Extract the lines beginning at the one that holds "Given: Open search" and ending at the final line of the material below, keeping them exact and leaving out all pictures.

:: THE DATA

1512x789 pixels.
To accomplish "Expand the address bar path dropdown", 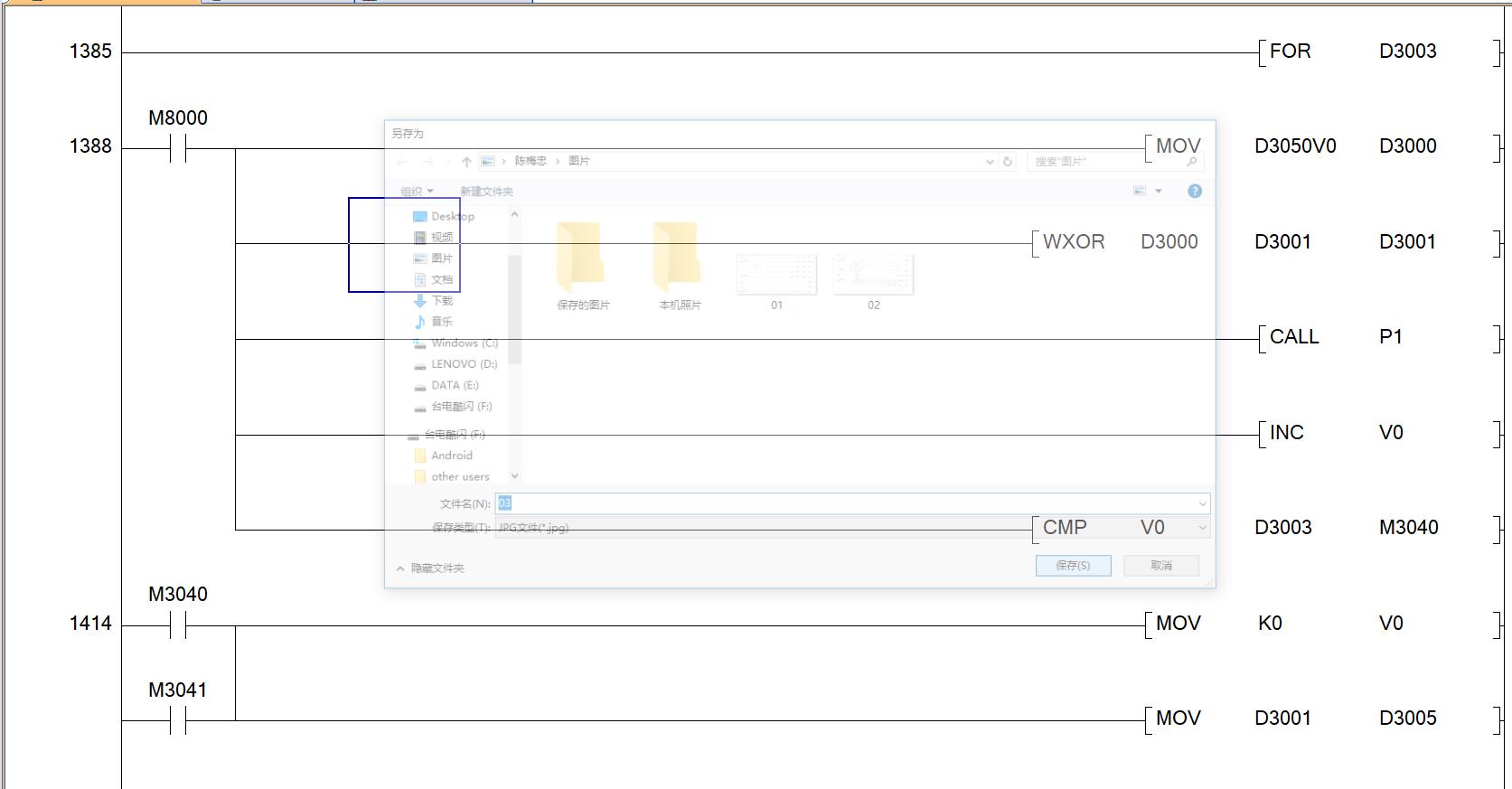I will click(x=990, y=162).
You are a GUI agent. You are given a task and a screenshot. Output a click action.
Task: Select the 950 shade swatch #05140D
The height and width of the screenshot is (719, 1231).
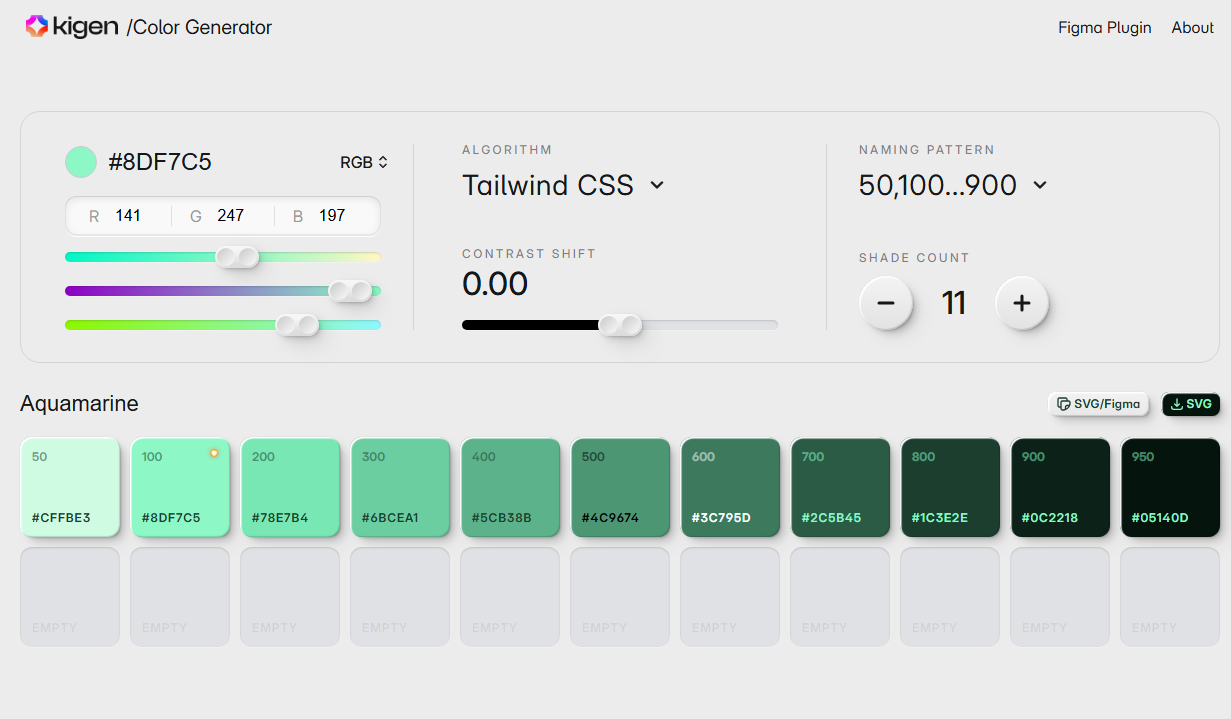coord(1170,487)
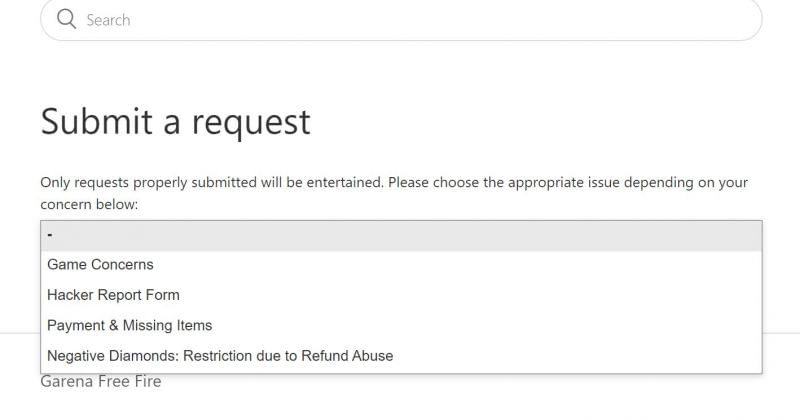Click the "Search" placeholder text
Screen dimensions: 800x420
108,20
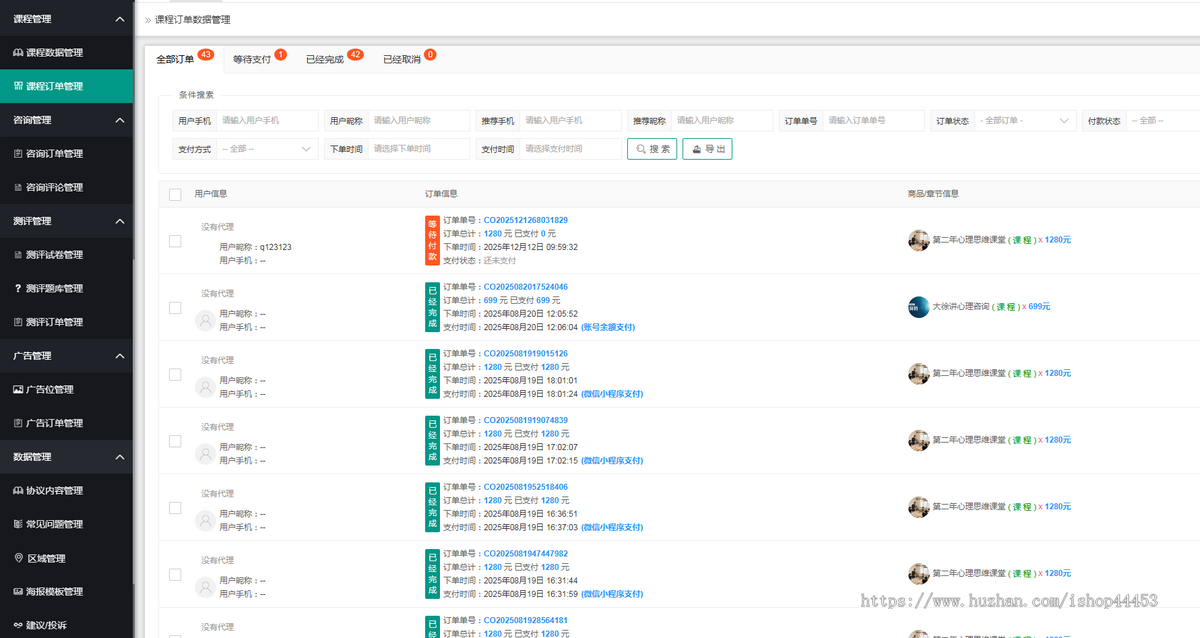This screenshot has height=638, width=1200.
Task: Click the 课程数据管理 sidebar icon
Action: 18,53
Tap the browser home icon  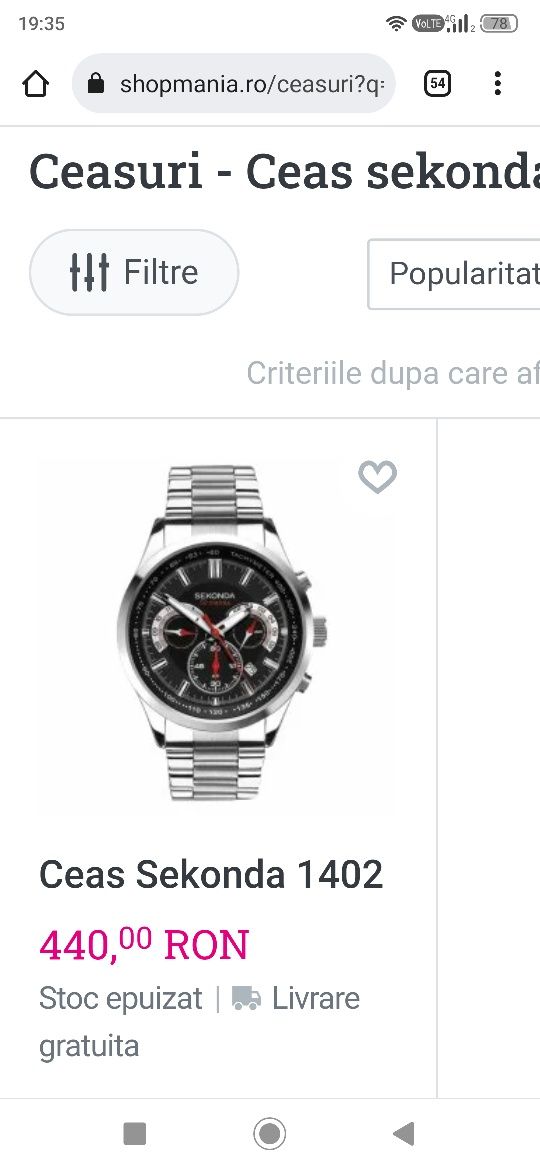pyautogui.click(x=36, y=84)
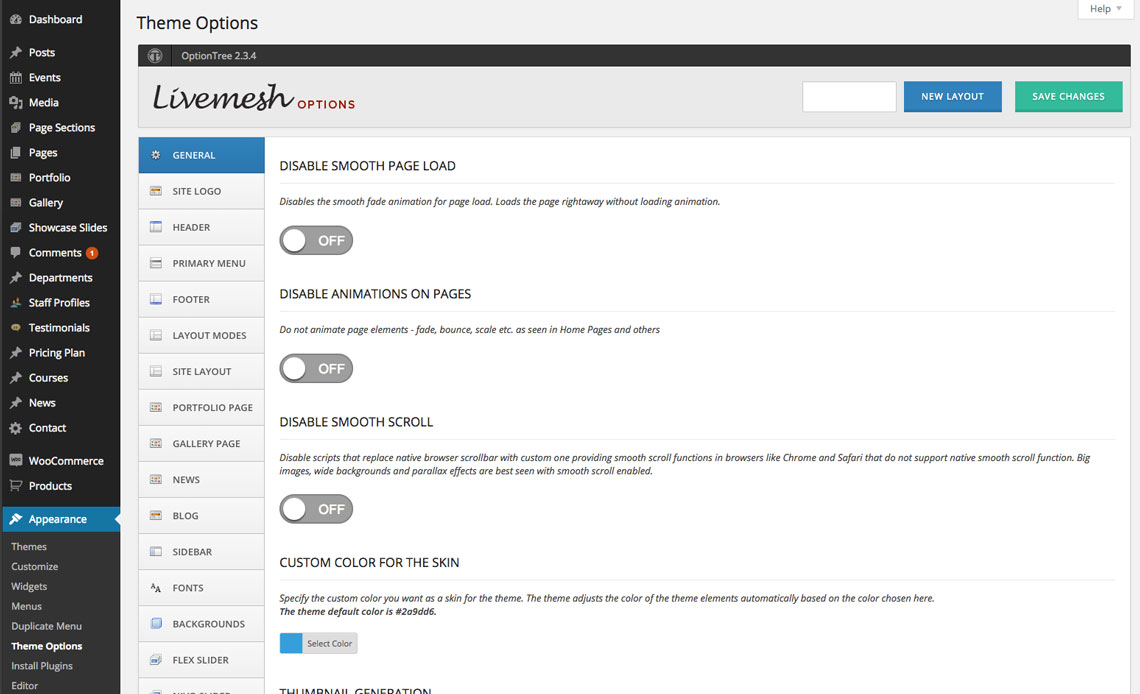Click the Aa icon on the Fonts tab

tap(157, 587)
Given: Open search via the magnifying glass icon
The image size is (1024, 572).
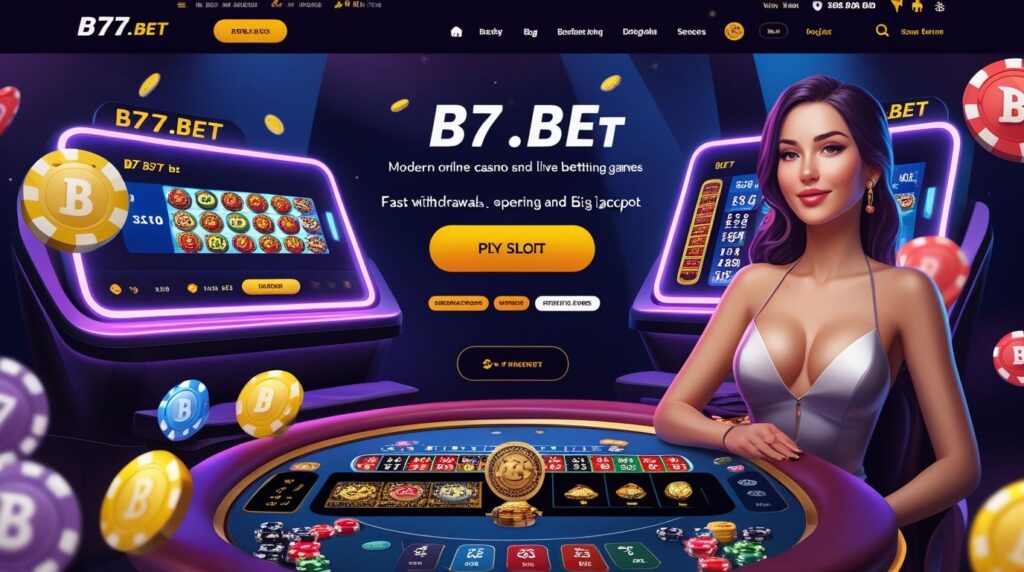Looking at the screenshot, I should tap(882, 31).
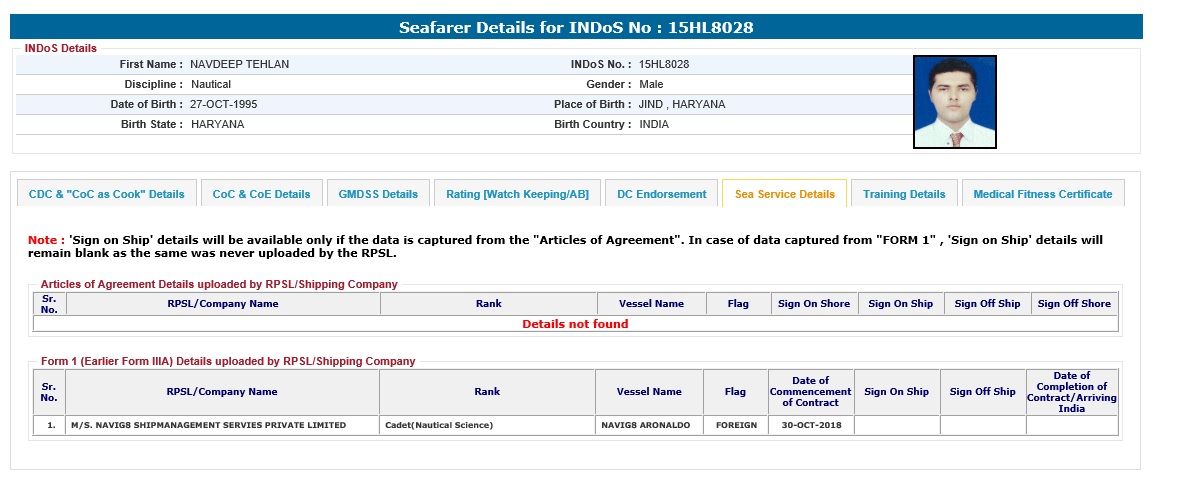The width and height of the screenshot is (1181, 494).
Task: Click the NAVIG8 ARONALDO vessel name cell
Action: coord(644,425)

::::

> WRITTEN RESPONSE
Given: Open search via the magnifying glass icon
The image size is (1024, 572).
Looking at the screenshot, I should tap(882, 31).
The width and height of the screenshot is (1181, 494).
Task: Click the NAVIG8 ARONALDO vessel name cell
Action: coord(644,425)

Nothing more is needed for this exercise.